Appellant refers us to his trial testimony in which he stated that he did not intend to kill or hurt the complainant. We conclude that this testimony is insufficient, by itself, because it does not rebut or negate the evidence that appellant intentionally stabbed the complainant in the chest, which is an act clearly dangerous to human life that resulted in the complainant's death. See Tex. Penal Code § 19.02(b)(2). A rational jury could not rely solely on appellant's testimony and still conclude that appellant was not guilty of murder. See Dale v. State, 90 S.W.3d 826, 833 (Tex. App.—San Antonio 2002, pet. ref'd) (defendant's testimony that he did not intend to kill the complainant did not entitle him to an instruction on the lesser-included offense of aggravated assault where there was no testimony negating the evidence that he intentionally caused serious bodily injury to the complainant by repeatedly kicking the complainant in the head, an act clearly dangerous to human life that resulted in death); see also Cardenas, 30 S.W.3d at 393 (defendant's testimony that he "lost it" did not negate the physical evidence showing an intent to kill).

Appellant responds that his case is similar to Lawson v. State, 775 S.W.2d 495 (Tex. App.—Austin 1989, pet. ref'd), in which the court held that the defendant's testimony about his intent was sufficient to warrant an instruction on the lesser-included offense. Lawson is distinguishable, however. In that case, the defendant testified that he "smacked" the complainant with a loaded pistol, and the pistol accidentally discharged.

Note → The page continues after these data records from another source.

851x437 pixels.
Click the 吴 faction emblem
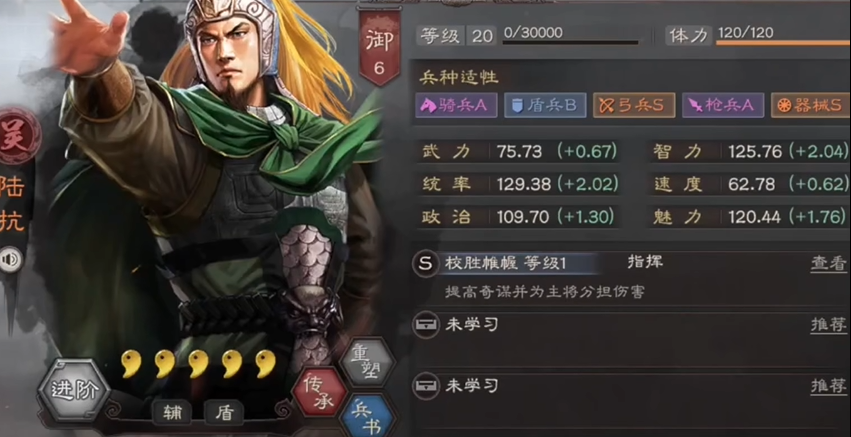click(x=17, y=136)
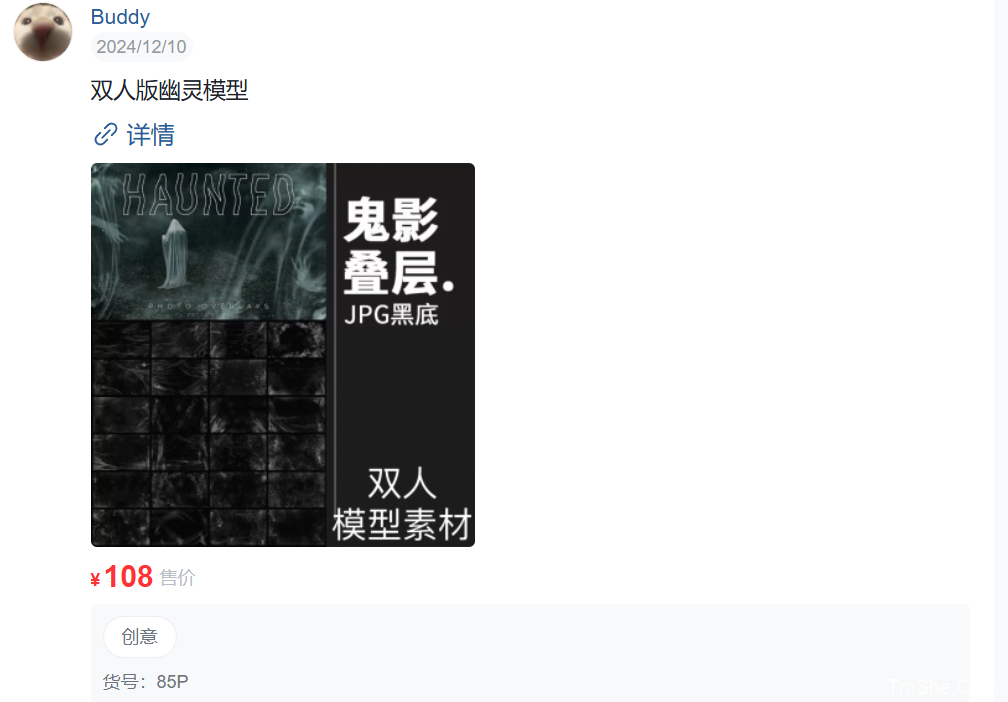Select the 创意 tag button
This screenshot has width=1008, height=702.
click(x=140, y=636)
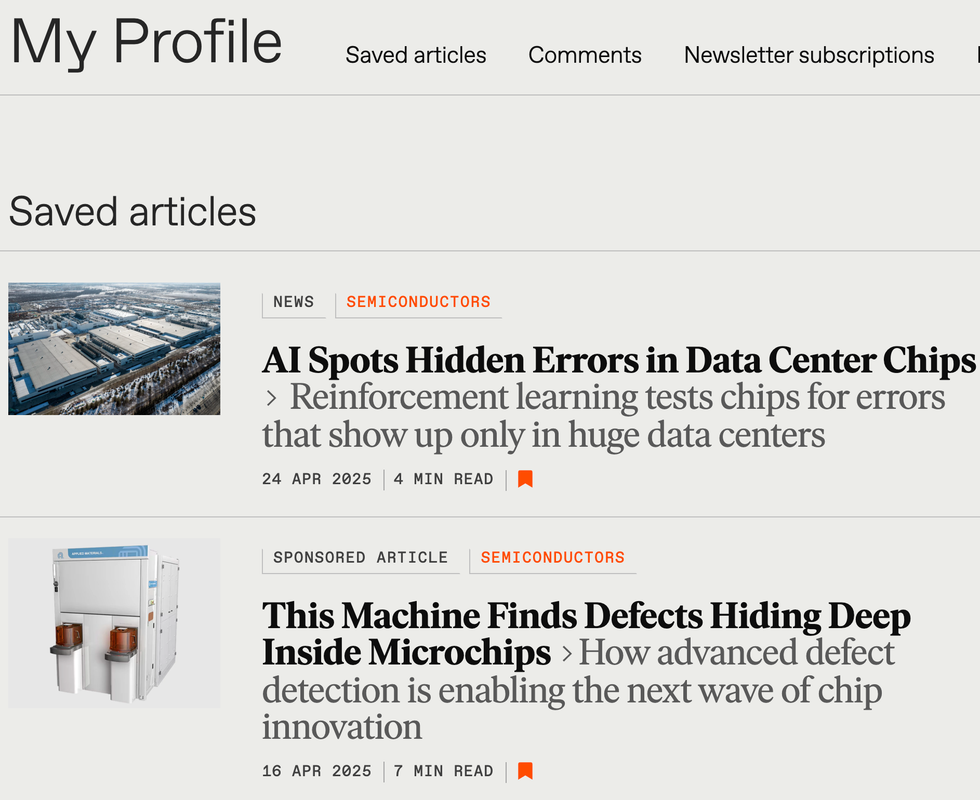Screen dimensions: 980x800
Task: Click the Saved articles page heading
Action: click(x=132, y=211)
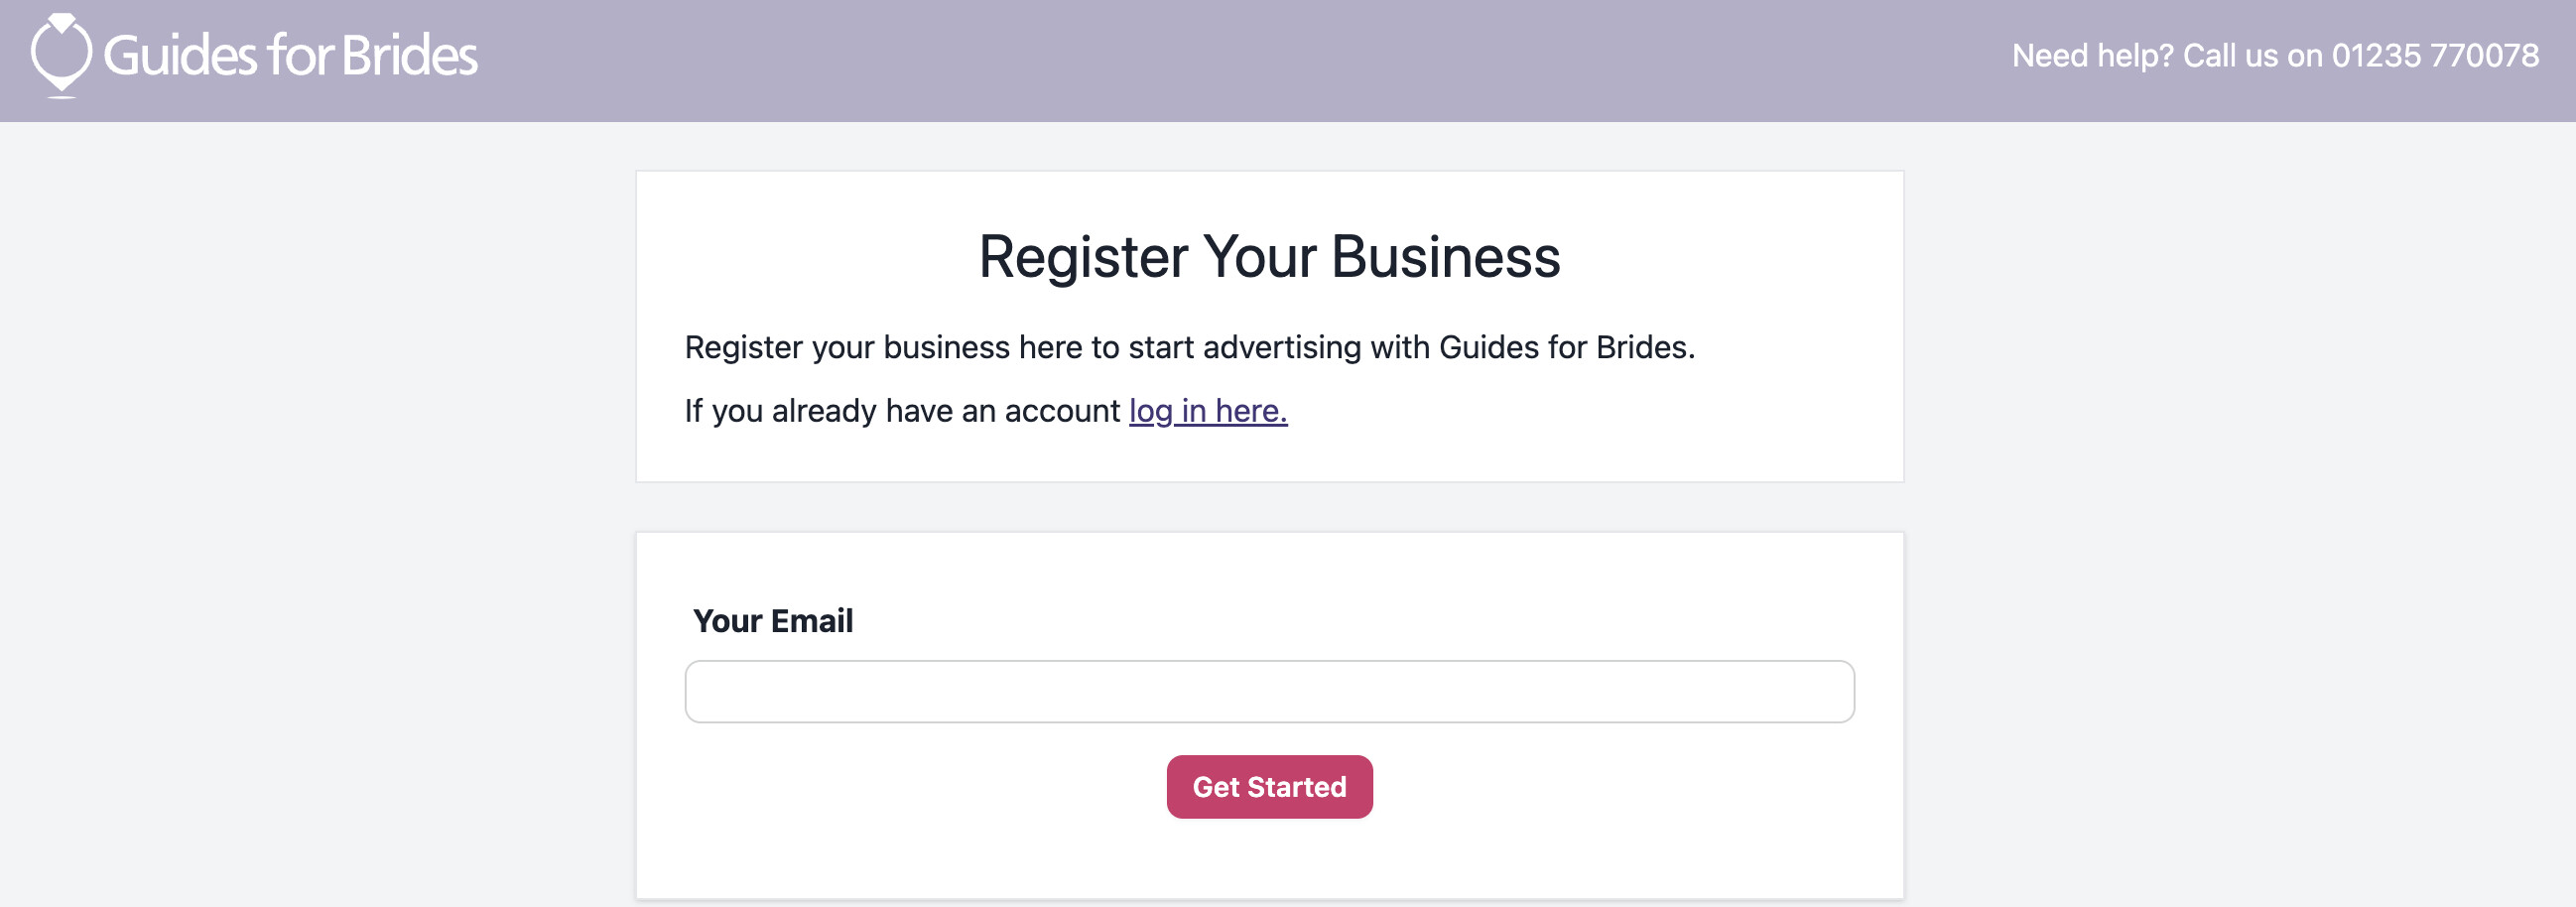Screen dimensions: 2576x907
Task: Click the word "here" in the login link
Action: pos(1250,411)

Id. at 496. The defendant's testimony that the pistol accidentally discharged negated the other evidence that the defendant intentionally pulled the trigger. Id. at 499-500. There is no comparable evidence in this case demonstrating that appellant did not intend to stab the complainant or that he accidentally stabbed the complainant.

The trial court did not err by denying the requested instruction for the lesser-included offense of aggravated assault.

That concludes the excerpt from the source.